According to the Portuguese fishermen, the cancellation of the fisheries agreement between the European Union and the Kingdom of Morocco, taken last Wednesday, will further disrupt the European fishing fleet.
“In the current time, if the cancellation, suspended for two months, comes into effect, Portugal will lose access to 2,060 tons of pelagic species, 14 longline licenses in the artisanal fishery and 4 in the demersal category,” the association pointed out.
The Portuguese fishermen noted that “with the creation of the Exclusive Economic Zone (EEZ), the European fishing fleets, including the Portuguese, lost the right to work within 200 nautical miles of the coasts of non-members countries. As a result, they lose access to the fishing grounds that they already used, and which, at least, were part of their fishing history”.
The statement noted that “the only mechanisms available to European fleets to continue operating in EEZ’s non-members’ countries are the fisheries agreements, now called Sustainable Fisheries Partnership Agreements (SFPAs), which the EU is slow to negotiate, imposing conditions or obligations on its competitors, and often lets them expire without renewal.”
The source mentioned that the decision of the European Union Court unfortunately weakens the Sustainable Fisheries Partnership Agreements as an alternative for European fishermen.

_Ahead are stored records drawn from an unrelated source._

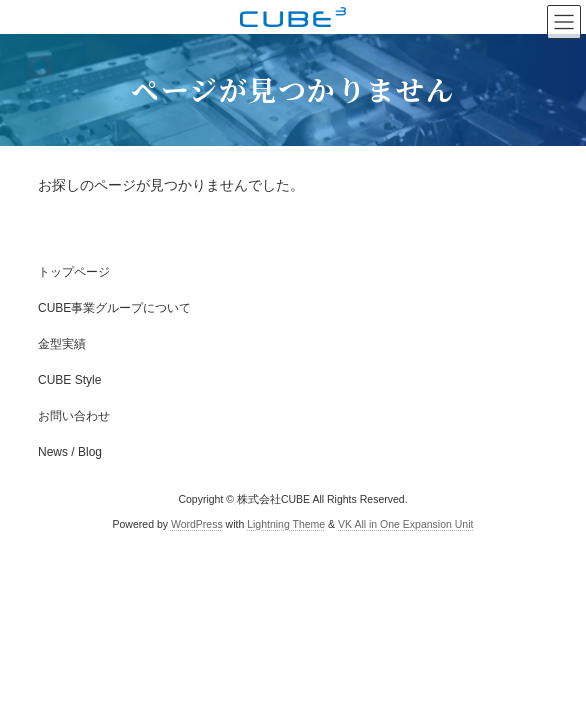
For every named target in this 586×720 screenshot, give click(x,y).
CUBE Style (69, 380)
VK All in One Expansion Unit (405, 524)
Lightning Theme (286, 524)
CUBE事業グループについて (114, 308)
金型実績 (62, 344)
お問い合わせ (74, 416)
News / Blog (70, 452)
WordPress (197, 524)
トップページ (74, 272)
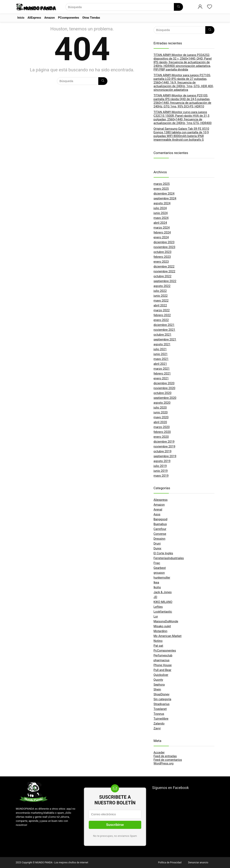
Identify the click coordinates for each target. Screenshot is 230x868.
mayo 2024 (161, 218)
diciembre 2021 (164, 325)
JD (155, 597)
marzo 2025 (162, 184)
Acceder (159, 752)
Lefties (158, 607)
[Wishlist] (209, 7)
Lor (156, 616)
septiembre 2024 (165, 198)
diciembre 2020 (164, 383)
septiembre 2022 (165, 281)
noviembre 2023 (164, 247)
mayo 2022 (161, 301)
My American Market (167, 636)
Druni (157, 544)
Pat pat (158, 646)
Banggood (160, 519)
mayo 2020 (161, 417)
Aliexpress (161, 500)
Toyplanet (160, 709)
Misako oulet (162, 626)
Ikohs (157, 587)
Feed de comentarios (168, 760)
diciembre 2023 (164, 242)
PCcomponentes (68, 18)
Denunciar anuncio (198, 863)
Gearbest (160, 568)
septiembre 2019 (165, 456)
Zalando (159, 723)
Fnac (157, 563)
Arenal (158, 509)
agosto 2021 (162, 344)
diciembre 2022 (164, 266)
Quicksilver (161, 675)
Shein (157, 689)
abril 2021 (160, 364)
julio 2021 (160, 349)
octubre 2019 (162, 451)
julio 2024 (160, 208)
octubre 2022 (162, 276)
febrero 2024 (162, 232)
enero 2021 (161, 378)
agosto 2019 (162, 461)
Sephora (159, 684)
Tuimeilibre (161, 718)
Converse (160, 534)
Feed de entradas (165, 756)
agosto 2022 (162, 286)
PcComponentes (165, 650)
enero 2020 (161, 437)
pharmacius (162, 660)
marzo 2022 (162, 310)
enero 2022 (161, 320)
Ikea (156, 582)
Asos (157, 514)
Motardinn (160, 631)
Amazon (50, 18)
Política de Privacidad (170, 863)
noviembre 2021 (164, 330)
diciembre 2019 (164, 441)
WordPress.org (164, 763)
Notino (158, 641)
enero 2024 (161, 237)
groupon (159, 572)
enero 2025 (161, 189)
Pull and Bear (162, 670)
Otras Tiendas (91, 18)
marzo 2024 (162, 227)
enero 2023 (161, 261)
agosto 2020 (162, 403)
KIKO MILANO (163, 602)
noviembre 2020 (164, 388)
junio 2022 (161, 296)
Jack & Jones (163, 592)
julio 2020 (160, 407)
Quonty (158, 680)
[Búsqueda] (178, 7)
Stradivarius (162, 704)
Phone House (163, 665)
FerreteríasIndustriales (169, 558)
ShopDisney (162, 694)
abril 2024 (160, 223)
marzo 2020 (162, 427)
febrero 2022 (162, 315)
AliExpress (34, 18)
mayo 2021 (161, 359)
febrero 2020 (162, 432)
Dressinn (159, 538)
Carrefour (160, 529)
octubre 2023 (162, 252)
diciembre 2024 (164, 193)
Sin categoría (162, 699)
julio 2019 (160, 466)
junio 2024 (161, 213)
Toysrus (159, 714)
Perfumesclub (163, 655)
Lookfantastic (163, 612)
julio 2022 (160, 291)
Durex (157, 548)
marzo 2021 (162, 369)
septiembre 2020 (165, 398)
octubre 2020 (162, 393)
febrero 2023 (162, 257)
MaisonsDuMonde (166, 621)
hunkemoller (162, 578)
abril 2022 (160, 305)
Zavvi (157, 728)
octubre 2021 (162, 335)
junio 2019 (161, 471)
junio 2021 (161, 354)
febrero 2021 (162, 373)
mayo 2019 (161, 475)
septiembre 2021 (165, 339)
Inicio (21, 18)
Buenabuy (160, 524)
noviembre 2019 (164, 446)
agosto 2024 (162, 203)
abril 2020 (160, 422)
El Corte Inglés (163, 553)
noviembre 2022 (164, 271)
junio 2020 (161, 412)
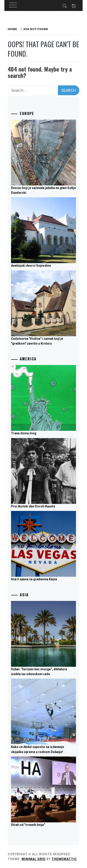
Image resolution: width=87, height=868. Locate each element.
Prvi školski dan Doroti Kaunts (33, 506)
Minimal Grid (34, 859)
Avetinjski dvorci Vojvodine (31, 266)
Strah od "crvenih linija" (28, 825)
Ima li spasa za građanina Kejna (34, 579)
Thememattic (64, 859)
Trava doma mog (24, 433)
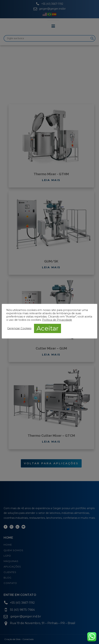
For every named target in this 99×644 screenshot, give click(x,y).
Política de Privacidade (57, 320)
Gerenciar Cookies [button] (19, 328)
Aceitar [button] (48, 328)
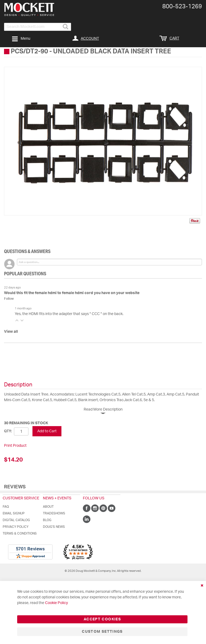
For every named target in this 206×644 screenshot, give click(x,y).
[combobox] (38, 27)
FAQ (6, 507)
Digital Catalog (16, 520)
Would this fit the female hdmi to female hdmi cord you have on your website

“Apart from the loss of fishing opportunities, which are nowadays used for exchanges to reinforce and strengthen national quotas in other fishing areas, the end of the agreement with Morocco would force the relocation of several Spanish vessels to the waters of the Iberian Peninsula, among the factors of putting upward pressure on the region’s resources, which would negatively affect the Portuguese fishery,” the Association of Portuguese Fishermen affirmed in a statement.